Results: The cell lines were cultured either on human or mouse feeder cells. The cells grew significantly faster and could be passaged enzymatically only on mouse feeders. However, this was found to lead to chromosomal instability after prolonged culture. All hESC lines expressed the established markers of pluripotent cells as well as several primordial germ cell (PGC) marker genes in a uniform manner. However, the cell lines showed distinct features in their spontaneous differentiation patterns. The embryoid body (EB) formation frequency of FES 30 cell line was significantly lower than that of other lines and cells within the EBs differentiated less readily. Likewise, teratomas derived from FES 30 cells were constantly cystic and showed only minor solid tissue formation with a monotonous differentiation pattern as compared with the other lines.

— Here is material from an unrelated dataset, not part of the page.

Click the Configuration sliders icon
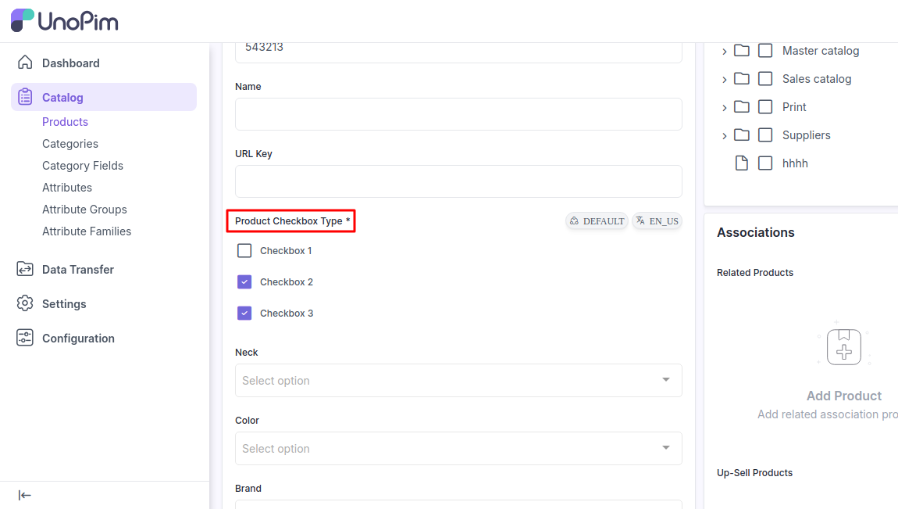The image size is (898, 509). tap(25, 338)

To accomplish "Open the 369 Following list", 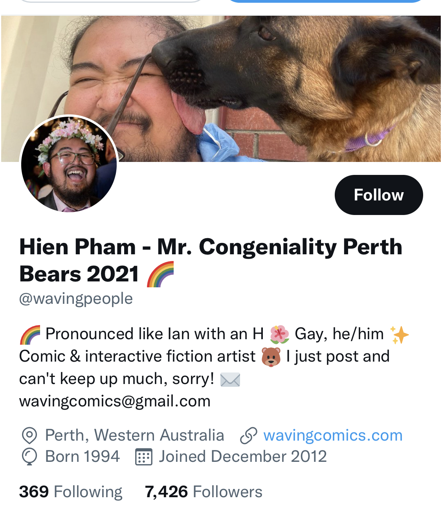I will pos(71,492).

Conclusion: hESC lines may differ substantially in their differentiation properties although they appear similar in the undifferentiated state.

Figure 1

Morphology of hESC colonies. Cells grown on MEF (A and C) or HFF (B and D) after enzymatic passaging with collagenase IV. The initially attached colonies are smaller on MEF (A and B, FES 22 cells 36 h after passaging). At three days, the colonies on MEF (C) are larger, better defined and more homogenous than on HFF (D). Scale bar is 100 μm.

Figure 2

Effect of feeders on cell proliferation. Analysis of population doubling time on different types of feeders. Daily cell counts of triplicate wells of FES 22 cells are shown (mean ± SD).

Figure 3

Karyotype analysis. Abnormal karyotypes of two FES lines. FES 22 (48, XY, +12, +17; A) and FES 30 (47, XX, +20; B) cells after prolonged enzymatic passaging on MEF.

Figure 4

Gene expression. RT-PCR analysis of expression of typical genes associated with pluripotency in hESC, together with some primordial germ cell markers in undifferentiated hESCs (FES 22, 29 and 30), embryoid bodies (FEB22, 29 and 30), pooled stage 3 (ST3) differentiated cells and negative control (H₂O).

Figure 5

Analysis of embryoid bodies (EBs) and teratomas. Specific markers of all three germ cell layer derivatives detected in EBs (A-D) and teratomas (E-G) from FES line 29. Phase contrast image of EB (A). Neuroectoderm differentiation is indicated by immunostaining for neurofilament (B, F); mesoderm differentiation by expression of brachyury (C) and desmin (E); endoderm differentiation by positivity for HNF3β (D, G). Original magnification 10× (A), 20× (B, C, E-G), 40× (D).

Figure 6

Analysis of EB formation. Fifty hESC colonies were placed in suspension culture and the number of developing EBs counted after 2, 4 and 7 days. The FES 30 line formed fewer EBs already after 4 days as compared to FES 22 and 29 (p < 0.01 at d 4 and < 0.001 at d 7, mean ± SD, n = 7).

Figure 7

Cell-line dependent differentiation patterns. Spontaneous differentiation is lower in 7-day EBs (A-D) and teratomas (E-F) derived from FES 30 cells (B, D, F) than FE2 22 cells (A, C, E). OCT-4 was detected by immostaining in EBs (A-B, dark brown color) and it remained much higher in FES 30 EBs. In contrast, brachyury expression, as a marker of mesodermal differentiation, was clearly detectable in FES 22 (C) but was not detected in FES 30 EBs (D). Teratomas derived from FES 22 cells showed typical multi-lineage tissue differentiation (E) while a major part of FES 30 teratomas consisted of cystic structures (collapsed cyst wall shown in F). Original magnification 4×.